Clarion Call No. 190
In March a group of about 50 women’s rights activists from the North Carolina mountains plans to present state legislators with a “new” agenda on the needs of women in the state.

The Women’s Agenda Task Force of the Public Policy Institute at Western Carolina University produced a preliminary agenda this month from 15 small-groups discussions with about 100 activists. They focused on such issues as increasing access to attorneys for victims of domestic violence, better-paying jobs for women, and subsidized childcare — and how to get tax dollars for them.

Task force chair Vera Guise told the Asheville Citizen-Times, “here in the mountains, part of the culture is that nice women don’t speak out about things.” But what about those things?

Increasing access to attorneys for victims of domestic violence? The last time I checked, the Yellow Pages was still in print and easier to find than a Bible. So the problem must be having to read through all those alphabetically ordered names. If 30 pages of attorneys eager for business is not enough, I am unsure of what else to do rather than call the attorneys for these women. We already take away their responsibility for remaining in dangerous situations by shifting blame to everything but the women (log onto the National Coalition Against Domestic Violence web site, ncadv.org, for some enlightening reasons on “Why women stay.”) Why not go one step further and take over the task of contacting legal representation?

This idea is another example of the overexposure women in domestic-violence situations receive while scant attention is given to their children, who are the greater victims because they physically cannot leave. Among NCADV’s 18 “Barriers to Leaving a Violent Relationship,” only two mention children, one of which explains that some battered women feel that a “violent father is better than no father at all.”

Subsidized childcare? In other words, leave women only the responsibility to give birth (until the Raelians can figure out how to replace the uterus with the Petri dish) and have taxpayers take care of the rest (after the federally mandated twelve weeks, of course). It is one issue for parents to choose — yes, it is a choice — a career over the rearing of their children during the most formative (and adorable) years of life. It is quite another to have taxpayers to fund this practice. If a woman wishes to endure nine months of labor (that is, pregnancy) only to spend just her evenings and weekends crash-coursing her kids in the lessons of life, that’s her choice — but why have taxpayers encourage these self-inflicted visitation rights?

Create higher-paying jobs for women? What can state government do here? Besides cut taxes, that is. Surely these feminists support the Bush tax plan, then, since it would allow tax savings for 620,000 N.C. businesses. Tax savings would allow for more jobs — and higher pay — within a company or small business. Besides, eight million business owners in the U.S. are women. They employ 18.5 million workers. So the Bush plan must be a win-win for the Task Force. Right?
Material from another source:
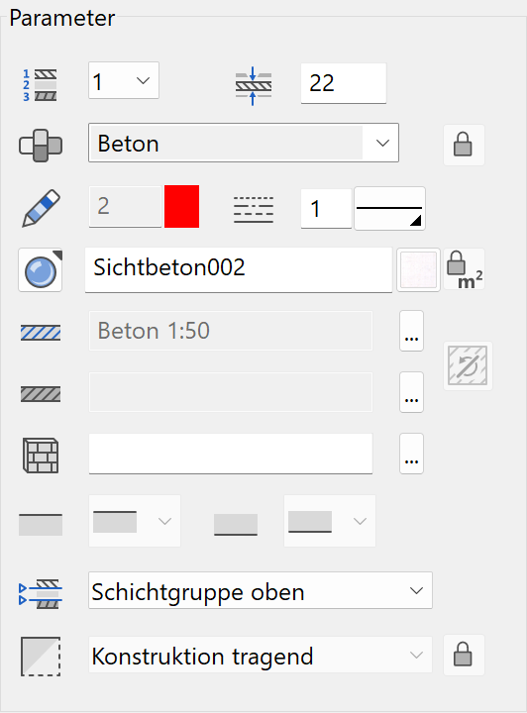The width and height of the screenshot is (527, 713).
Task: Toggle the lock next to Konstruktion tragend
Action: pos(464,655)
At the agenda-setting meeting, however, Marilyn Chambers, director of Women’s Studies at WCU, said “the government forces women to choose between work and activism or [sic] having a family.” It does? And since when is the government these feminists’ fall guy, anyway? They obviously believe that the government must save women from domestic violence, the government is best suited to care for our young, the government has power over female reproduction — it follows that they must believe that the government creates jobs (and not, say, the eight million women behind 18.5 million jobs). So they would not like the Bush plan after all.

I apologize for this speculation; I did ask for more information from the task force, but when Guise learned I was with the John Locke Foundation, she abruptly got off the phone and failed to send the information that she had earlier promised me she would send. She was worried about “slant.” Not hers, of course.